L’inverno si è concluso, e con esso la stagionale questione dell’emergenza inquinamento nelle città viene accantonata, in attesa del ritorno il prossimo autunno. Sarebbe invece saggio utilizzare il periodo estivo per ragionare a mente fredda ed arrivare preparati alla prossima emergenza. Quest’anno a giugno si terranno le elezioni amministrative in molte città. In qualche caso si tratta di città metropolitane come Milano, la più gravemente afflitta dal problema. Inseriamo questo tema nell’elenco delle domande ai candidati perché se ne parli, e poi da luglio si impostino iniziative concrete con gli eletti.

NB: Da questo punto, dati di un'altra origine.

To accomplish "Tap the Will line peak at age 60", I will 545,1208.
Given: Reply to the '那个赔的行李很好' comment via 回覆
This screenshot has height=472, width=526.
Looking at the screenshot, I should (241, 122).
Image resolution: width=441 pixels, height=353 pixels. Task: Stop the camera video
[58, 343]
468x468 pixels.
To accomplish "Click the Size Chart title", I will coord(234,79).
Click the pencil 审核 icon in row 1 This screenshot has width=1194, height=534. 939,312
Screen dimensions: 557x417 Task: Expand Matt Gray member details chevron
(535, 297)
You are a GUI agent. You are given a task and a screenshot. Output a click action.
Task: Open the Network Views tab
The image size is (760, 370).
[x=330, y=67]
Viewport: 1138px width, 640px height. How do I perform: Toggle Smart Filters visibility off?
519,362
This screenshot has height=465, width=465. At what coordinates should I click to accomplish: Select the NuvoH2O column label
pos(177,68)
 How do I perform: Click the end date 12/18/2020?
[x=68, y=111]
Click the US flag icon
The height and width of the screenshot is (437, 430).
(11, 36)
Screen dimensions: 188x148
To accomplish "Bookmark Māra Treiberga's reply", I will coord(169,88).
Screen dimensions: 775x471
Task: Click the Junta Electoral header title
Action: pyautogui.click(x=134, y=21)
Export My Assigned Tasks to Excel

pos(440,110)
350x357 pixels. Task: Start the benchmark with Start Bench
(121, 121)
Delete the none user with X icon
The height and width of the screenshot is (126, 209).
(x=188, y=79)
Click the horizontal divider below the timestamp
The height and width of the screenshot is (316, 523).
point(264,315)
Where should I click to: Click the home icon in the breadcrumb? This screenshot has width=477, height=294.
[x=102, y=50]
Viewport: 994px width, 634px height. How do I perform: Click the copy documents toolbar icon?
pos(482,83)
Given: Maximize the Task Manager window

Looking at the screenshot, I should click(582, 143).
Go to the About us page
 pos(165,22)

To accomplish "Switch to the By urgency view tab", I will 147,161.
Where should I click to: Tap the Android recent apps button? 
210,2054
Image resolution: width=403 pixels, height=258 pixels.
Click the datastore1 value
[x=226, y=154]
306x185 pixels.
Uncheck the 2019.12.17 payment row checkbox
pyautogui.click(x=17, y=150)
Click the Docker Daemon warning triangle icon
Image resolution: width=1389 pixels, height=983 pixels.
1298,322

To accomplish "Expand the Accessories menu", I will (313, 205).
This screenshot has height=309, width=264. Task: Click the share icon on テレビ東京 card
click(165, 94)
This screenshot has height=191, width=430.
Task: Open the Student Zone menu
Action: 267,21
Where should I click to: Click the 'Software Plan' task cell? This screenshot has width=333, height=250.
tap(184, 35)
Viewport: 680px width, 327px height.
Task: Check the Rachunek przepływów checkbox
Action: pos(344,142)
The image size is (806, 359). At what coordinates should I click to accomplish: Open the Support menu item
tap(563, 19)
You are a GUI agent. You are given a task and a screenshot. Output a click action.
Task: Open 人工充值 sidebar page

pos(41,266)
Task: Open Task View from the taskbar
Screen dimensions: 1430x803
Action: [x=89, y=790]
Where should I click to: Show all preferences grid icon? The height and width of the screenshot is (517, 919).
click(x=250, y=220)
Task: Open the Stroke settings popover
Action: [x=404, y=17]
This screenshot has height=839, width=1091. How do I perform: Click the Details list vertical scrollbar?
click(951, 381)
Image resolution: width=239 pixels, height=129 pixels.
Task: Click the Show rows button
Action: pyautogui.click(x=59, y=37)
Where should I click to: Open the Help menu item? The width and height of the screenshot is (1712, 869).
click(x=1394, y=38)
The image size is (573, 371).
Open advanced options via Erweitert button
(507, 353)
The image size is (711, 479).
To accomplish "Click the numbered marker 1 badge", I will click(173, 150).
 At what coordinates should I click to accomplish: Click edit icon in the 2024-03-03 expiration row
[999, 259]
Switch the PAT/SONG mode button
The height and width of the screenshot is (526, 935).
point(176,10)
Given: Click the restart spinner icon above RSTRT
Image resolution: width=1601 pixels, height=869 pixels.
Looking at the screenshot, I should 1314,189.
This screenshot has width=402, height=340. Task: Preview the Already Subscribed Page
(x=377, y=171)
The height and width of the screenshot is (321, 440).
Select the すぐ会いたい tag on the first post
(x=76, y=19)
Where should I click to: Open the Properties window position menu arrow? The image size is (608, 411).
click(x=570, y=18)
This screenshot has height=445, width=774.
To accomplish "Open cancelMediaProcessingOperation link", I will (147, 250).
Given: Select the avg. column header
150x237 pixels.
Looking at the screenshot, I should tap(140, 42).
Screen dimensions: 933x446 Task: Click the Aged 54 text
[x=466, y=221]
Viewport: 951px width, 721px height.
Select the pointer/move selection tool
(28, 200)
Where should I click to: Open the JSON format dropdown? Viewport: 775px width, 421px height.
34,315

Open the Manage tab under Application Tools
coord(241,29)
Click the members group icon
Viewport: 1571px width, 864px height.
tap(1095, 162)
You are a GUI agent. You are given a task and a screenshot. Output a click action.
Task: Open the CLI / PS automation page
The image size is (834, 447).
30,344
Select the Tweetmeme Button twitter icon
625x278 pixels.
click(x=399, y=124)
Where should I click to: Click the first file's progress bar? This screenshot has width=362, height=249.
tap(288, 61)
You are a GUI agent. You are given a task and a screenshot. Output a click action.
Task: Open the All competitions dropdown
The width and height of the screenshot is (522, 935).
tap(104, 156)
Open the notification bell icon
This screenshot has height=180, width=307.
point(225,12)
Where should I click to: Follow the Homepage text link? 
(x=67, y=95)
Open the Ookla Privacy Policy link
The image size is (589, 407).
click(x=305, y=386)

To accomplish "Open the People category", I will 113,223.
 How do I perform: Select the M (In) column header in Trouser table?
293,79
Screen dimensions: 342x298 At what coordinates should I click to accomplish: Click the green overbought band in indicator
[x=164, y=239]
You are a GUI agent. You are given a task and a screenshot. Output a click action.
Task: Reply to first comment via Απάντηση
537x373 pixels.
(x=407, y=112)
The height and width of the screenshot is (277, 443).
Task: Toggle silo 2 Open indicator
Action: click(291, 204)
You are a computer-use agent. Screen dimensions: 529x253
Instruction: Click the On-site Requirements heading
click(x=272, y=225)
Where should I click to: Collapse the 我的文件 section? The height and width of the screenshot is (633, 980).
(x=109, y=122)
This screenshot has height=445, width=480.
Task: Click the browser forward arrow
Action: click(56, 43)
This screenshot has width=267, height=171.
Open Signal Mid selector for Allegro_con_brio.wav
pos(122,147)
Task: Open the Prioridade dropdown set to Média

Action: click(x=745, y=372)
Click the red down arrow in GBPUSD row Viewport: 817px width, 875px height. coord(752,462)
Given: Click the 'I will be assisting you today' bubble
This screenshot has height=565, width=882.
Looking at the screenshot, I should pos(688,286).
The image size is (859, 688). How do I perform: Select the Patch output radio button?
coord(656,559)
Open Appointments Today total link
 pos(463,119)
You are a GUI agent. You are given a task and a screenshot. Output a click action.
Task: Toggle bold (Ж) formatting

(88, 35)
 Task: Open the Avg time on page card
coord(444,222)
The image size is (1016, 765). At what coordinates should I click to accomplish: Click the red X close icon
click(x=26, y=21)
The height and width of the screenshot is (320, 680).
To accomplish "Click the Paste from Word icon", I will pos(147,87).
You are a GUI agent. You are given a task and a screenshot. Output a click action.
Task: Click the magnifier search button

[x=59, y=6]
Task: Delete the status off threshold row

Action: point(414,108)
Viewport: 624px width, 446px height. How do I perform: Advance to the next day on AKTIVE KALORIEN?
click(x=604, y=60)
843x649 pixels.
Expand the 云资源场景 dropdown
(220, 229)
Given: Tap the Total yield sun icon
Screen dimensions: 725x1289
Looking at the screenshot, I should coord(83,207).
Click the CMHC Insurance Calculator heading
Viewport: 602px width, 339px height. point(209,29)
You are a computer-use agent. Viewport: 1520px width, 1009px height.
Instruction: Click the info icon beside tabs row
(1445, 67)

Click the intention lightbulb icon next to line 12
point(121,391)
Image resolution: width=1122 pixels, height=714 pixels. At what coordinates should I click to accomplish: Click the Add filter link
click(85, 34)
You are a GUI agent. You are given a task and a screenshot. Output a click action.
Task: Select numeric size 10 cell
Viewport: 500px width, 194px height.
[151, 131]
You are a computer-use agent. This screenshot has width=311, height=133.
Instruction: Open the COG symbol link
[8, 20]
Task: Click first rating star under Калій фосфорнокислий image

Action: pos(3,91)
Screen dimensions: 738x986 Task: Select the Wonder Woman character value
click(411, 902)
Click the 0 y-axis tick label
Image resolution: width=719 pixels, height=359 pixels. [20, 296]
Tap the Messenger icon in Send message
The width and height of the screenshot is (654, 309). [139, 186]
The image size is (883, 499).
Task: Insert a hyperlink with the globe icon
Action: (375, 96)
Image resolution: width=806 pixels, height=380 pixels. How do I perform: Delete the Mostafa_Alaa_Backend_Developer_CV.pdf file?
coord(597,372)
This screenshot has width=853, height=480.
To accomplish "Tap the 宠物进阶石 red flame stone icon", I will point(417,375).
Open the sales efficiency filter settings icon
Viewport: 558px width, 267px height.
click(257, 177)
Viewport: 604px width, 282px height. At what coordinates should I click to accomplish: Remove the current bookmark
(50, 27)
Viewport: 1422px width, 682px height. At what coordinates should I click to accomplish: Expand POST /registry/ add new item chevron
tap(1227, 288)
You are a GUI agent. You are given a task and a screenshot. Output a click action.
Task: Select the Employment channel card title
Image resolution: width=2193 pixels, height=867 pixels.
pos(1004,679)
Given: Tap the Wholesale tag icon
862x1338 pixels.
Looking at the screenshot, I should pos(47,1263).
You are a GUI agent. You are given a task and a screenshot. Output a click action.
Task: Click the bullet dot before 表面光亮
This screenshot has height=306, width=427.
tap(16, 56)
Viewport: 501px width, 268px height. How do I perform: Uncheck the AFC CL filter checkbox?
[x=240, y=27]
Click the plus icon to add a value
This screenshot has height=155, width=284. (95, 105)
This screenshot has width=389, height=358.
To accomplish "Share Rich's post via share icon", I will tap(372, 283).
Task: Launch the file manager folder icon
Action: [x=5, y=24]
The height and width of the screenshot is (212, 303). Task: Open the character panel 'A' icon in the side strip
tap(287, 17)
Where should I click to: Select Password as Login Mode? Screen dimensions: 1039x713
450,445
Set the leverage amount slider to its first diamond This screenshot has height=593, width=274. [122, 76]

Il tema è complesso e richiede competenze multidisciplinari. Pur nella limitatezza delle mie conoscenze provo ad avanzare qualche considerazione di buon senso, giusto per avviare il discorso, che altri più esperti potranno correggere e affinare.

Tra le più importanti fonti di emissioni in atmosfera c’è il traffico veicolare, sul quale si può intervenire con diverse modalità, di differente efficacia. Ci sono anche il riscaldamento, le industrie, recentemente è emersa persino l’attività agricola come fonte non trascurabile. Ci sono poi fattori esterni difficili da prevedere che influenzano gli sforzi per contenere le emissioni, come la mancata dismissione degli inceneritori più vecchi, che rischia di vanificare in parte il buon lavoro fatto da alcune regioni sulla raccolta differenziata (1).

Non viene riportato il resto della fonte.